* _EXERCISE INSTRUCTIONS_:
Reproduce the records exactly, beginning with their first line and ending with the line that contains "Collections (638, 206)", and output nothing more.

=====

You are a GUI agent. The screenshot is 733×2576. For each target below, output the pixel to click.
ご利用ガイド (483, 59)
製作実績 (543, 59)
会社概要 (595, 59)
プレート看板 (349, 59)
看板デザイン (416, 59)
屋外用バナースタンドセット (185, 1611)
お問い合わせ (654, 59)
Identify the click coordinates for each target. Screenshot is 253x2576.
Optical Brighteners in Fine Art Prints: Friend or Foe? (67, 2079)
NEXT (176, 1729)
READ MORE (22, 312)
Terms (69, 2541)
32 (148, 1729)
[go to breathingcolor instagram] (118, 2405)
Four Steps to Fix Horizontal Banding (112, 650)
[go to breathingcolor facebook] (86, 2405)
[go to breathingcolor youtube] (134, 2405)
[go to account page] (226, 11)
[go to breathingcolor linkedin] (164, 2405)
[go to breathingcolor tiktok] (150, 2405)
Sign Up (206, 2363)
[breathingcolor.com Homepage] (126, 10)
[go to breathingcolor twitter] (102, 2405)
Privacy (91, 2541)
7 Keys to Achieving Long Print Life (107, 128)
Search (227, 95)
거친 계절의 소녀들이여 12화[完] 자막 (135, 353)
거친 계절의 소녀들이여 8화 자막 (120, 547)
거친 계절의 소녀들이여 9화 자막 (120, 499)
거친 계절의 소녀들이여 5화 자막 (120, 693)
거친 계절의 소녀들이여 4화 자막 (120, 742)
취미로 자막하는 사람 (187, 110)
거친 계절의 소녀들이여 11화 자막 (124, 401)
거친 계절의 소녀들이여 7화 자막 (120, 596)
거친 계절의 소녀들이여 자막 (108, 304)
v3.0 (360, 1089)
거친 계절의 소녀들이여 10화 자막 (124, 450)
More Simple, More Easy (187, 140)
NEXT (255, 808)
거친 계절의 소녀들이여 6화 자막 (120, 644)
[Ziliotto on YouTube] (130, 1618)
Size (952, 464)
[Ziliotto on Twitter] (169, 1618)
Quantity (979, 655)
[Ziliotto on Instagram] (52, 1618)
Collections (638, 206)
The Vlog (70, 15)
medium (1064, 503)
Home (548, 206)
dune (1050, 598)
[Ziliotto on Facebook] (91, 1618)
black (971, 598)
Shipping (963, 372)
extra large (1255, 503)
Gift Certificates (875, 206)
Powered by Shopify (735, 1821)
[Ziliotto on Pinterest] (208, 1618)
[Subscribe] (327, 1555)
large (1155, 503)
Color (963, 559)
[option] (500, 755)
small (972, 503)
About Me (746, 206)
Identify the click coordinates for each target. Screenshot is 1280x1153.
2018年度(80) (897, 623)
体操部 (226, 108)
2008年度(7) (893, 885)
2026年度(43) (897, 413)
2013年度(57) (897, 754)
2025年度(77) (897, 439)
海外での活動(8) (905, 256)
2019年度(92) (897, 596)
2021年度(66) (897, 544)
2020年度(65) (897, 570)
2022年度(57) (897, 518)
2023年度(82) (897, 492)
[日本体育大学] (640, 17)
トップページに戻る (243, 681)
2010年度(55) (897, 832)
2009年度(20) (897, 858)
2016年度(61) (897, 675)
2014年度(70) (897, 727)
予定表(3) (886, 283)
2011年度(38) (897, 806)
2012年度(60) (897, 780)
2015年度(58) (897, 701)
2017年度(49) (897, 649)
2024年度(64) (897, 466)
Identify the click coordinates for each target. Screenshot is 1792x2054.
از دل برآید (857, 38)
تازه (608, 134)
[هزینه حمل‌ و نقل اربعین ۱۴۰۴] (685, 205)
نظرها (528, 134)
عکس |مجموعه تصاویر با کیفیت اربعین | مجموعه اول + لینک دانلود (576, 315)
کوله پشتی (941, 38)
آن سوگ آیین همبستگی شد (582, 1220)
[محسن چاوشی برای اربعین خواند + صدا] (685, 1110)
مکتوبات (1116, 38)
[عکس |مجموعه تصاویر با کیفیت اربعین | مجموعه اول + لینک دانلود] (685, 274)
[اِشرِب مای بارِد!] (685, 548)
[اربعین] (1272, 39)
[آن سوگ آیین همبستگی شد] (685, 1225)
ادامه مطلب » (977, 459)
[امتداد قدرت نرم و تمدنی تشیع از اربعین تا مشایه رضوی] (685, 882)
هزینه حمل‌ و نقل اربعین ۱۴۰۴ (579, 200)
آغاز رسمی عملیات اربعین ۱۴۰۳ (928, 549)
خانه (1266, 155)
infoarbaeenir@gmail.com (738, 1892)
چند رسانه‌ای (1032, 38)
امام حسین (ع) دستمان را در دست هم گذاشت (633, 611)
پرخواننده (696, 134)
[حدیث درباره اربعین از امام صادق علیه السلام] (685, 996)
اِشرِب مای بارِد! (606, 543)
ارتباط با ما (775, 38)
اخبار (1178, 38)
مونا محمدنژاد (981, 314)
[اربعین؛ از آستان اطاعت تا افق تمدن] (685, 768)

=====

* _RESPONSE FOR THIS EXERCISE_:
You are a GUI agent. The screenshot is 733×2576. For each target below, output the pixel to click.
ご利用ガイド (483, 59)
製作実績 (543, 59)
会社概要 (595, 59)
プレート看板 (349, 59)
看板デザイン (416, 59)
屋外用バナースタンドセット (185, 1611)
お問い合わせ (654, 59)
Identify the click coordinates for each target. Screenshot is 253x2576.
Optical Brighteners in Fine Art Prints: Friend or Foe? (67, 2079)
NEXT (176, 1729)
READ MORE (22, 312)
Terms (69, 2541)
32 (148, 1729)
[go to breathingcolor instagram] (118, 2405)
Four Steps to Fix Horizontal Banding (112, 650)
[go to breathingcolor facebook] (86, 2405)
[go to breathingcolor youtube] (134, 2405)
[go to account page] (226, 11)
[go to breathingcolor linkedin] (164, 2405)
[go to breathingcolor tiktok] (150, 2405)
Sign Up (206, 2363)
[breathingcolor.com Homepage] (126, 10)
[go to breathingcolor twitter] (102, 2405)
Privacy (91, 2541)
7 Keys to Achieving Long Print Life (107, 128)
Search (227, 95)
거친 계절의 소녀들이여 12화[完] 자막 (135, 353)
거친 계절의 소녀들이여 8화 자막 (120, 547)
거친 계절의 소녀들이여 9화 자막 (120, 499)
거친 계절의 소녀들이여 5화 자막 (120, 693)
거친 계절의 소녀들이여 4화 자막 (120, 742)
취미로 자막하는 사람 (187, 110)
거친 계절의 소녀들이여 11화 자막 (124, 401)
거친 계절의 소녀들이여 7화 자막 (120, 596)
거친 계절의 소녀들이여 자막 (108, 304)
v3.0 (360, 1089)
거친 계절의 소녀들이여 10화 자막 (124, 450)
More Simple, More Easy (187, 140)
NEXT (255, 808)
거친 계절의 소녀들이여 6화 자막 (120, 644)
[Ziliotto on YouTube] (130, 1618)
Size (952, 464)
[Ziliotto on Twitter] (169, 1618)
Quantity (979, 655)
[Ziliotto on Instagram] (52, 1618)
Collections (638, 206)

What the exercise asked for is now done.